I was looking through my iPhoto library to find anything that would be remotely patriotic and this is what I landed on. I will readily admit that my years living outside our American fishbowl and observing from the outside in for so many years, changed the way I felt about the Red, White and Blue. There is a reason that you can pick “us” out on foreign streets and it never made me want to wave that flag much. The first election that we tried to vote in from foreign soil had us turning in our passports for three days to get security checked before we could ever cast a ballot.

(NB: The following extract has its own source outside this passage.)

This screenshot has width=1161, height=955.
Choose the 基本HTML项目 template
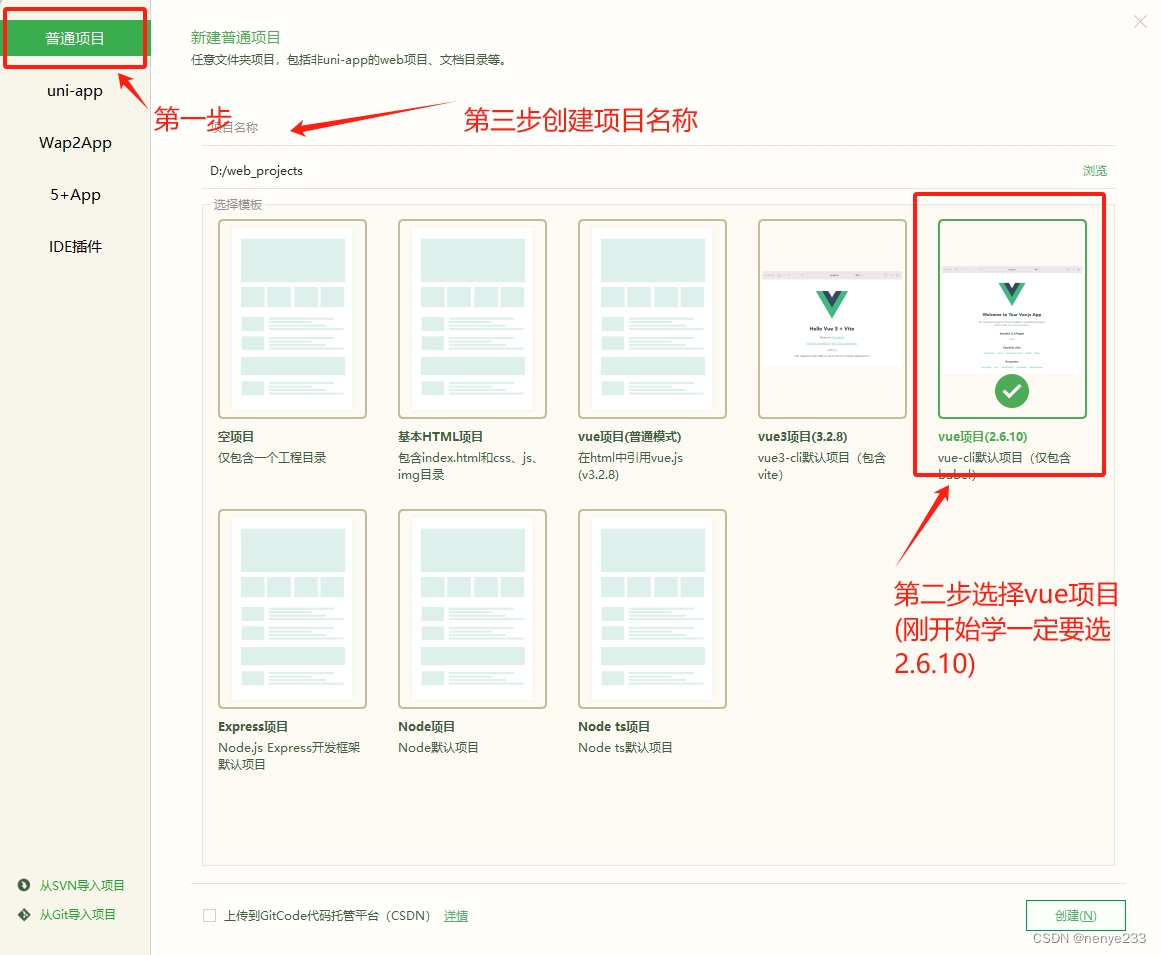[x=472, y=317]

That was the end of voting for me until a few years ago when my kids were all over my case for not participating.

By the time they were old enough to vote, they had spent two thirds of their lives on foreign soil. The rest they had spent trying to prove to their Spanish friends that they really were American. One time Best Boy buzzed me from the street level intercom asking me to throw his passport over the balcony so that he could prove to his friends that he really was American. That was a no-go. Number one – I didn’t trust a 10 year old with his own passport…and most importantly, number two – I liked the alternate reality better – people thinking my kid WASN’T American.

But as usual – and we should know it’s true by now – that out of the mouth of babes…comes a great deal of wisdom and hope. Passion for politics is NOT on my agenda even having been raised by a woman who was so passionate that I could barely walk when she’d drag me around doing canvassing and polling in the late 50’s and early 60’s. She was a precinct captain. I was also taken to a convention and sit here wondering if it was the 1960 Republican National Convention in Chicago where her fav, Barry Goldwater conceeded the nomination to Nixon. Bitter tears were shed in front of the little black and white console TV when that “Catholic” Kennedy won the next November.

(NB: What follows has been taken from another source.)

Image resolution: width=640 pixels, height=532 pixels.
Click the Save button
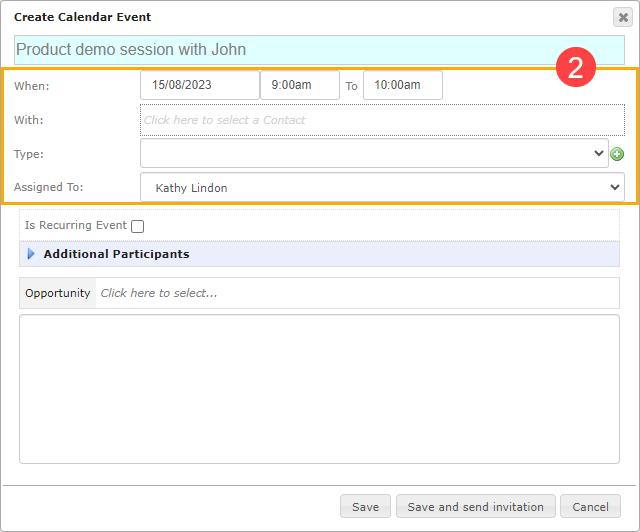tap(365, 506)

So maybe I have some political baggage. I’d forgotten all of that till I just started writing this. I’m not exactly old enough to be saying, “I never thought I’d see the day…” but I never thought I’d see the day that I’d give a rat’s behind about politics. But I sat in front of a TV (just a tad bigger and with higher definition than that console) last night with tears streaming down my face as the CNN cameras panned the faces in Chicago.

I feel like I carry some of that burden…I feel like I was an accomplice somehow…like some of that conservative blood is on my hands. Maybe it doesn’t help that I just finished reading Frank Schaeffer’s Crazy for God: How I Grew Up as One of the Elect, Helped Found the Religious Right, and Lived to Take All (or Almost All) of it Back. (Interesting read, by the way…)

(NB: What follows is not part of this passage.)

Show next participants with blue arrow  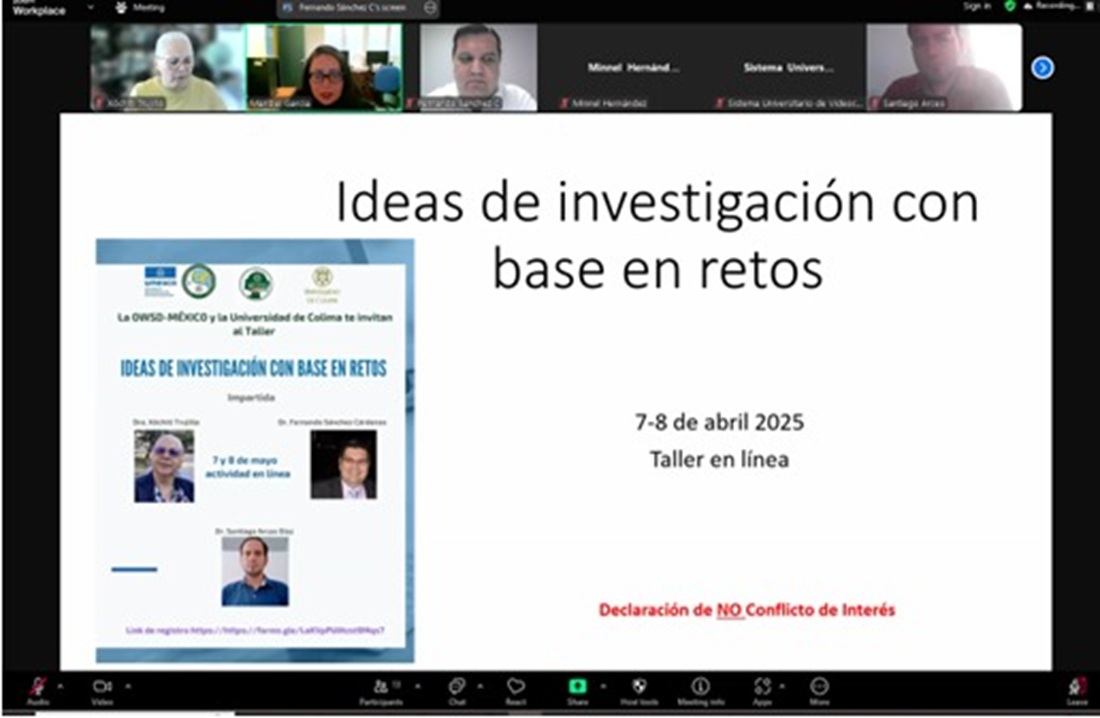[x=1042, y=68]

But I’d be fooling myself to not think that I was influenced by what I witnessed and perceived as I grew up and the mark left on me is not particularly the mark left on my siblings. That’s what makes it my story. My unique set of markers that make me, me.

So, no apologies…not to my dear sweet 81 year old mother who prayed about it all and remembered, “I’m a Republican after all!” and that’s how her ballot bore her mark. Mine is one of the tears and faces in last night’s Chicago throng. How ironic that it would come full circle for me there yet again. I was raised in racial tension of Gary, IN and a child of White Flight.

I held my own kids captive for years in apathetic indifference, trying not to be an American but they have shown me a new way – a new hope – a new day. And for once in my life I can say I feel proud to be an American!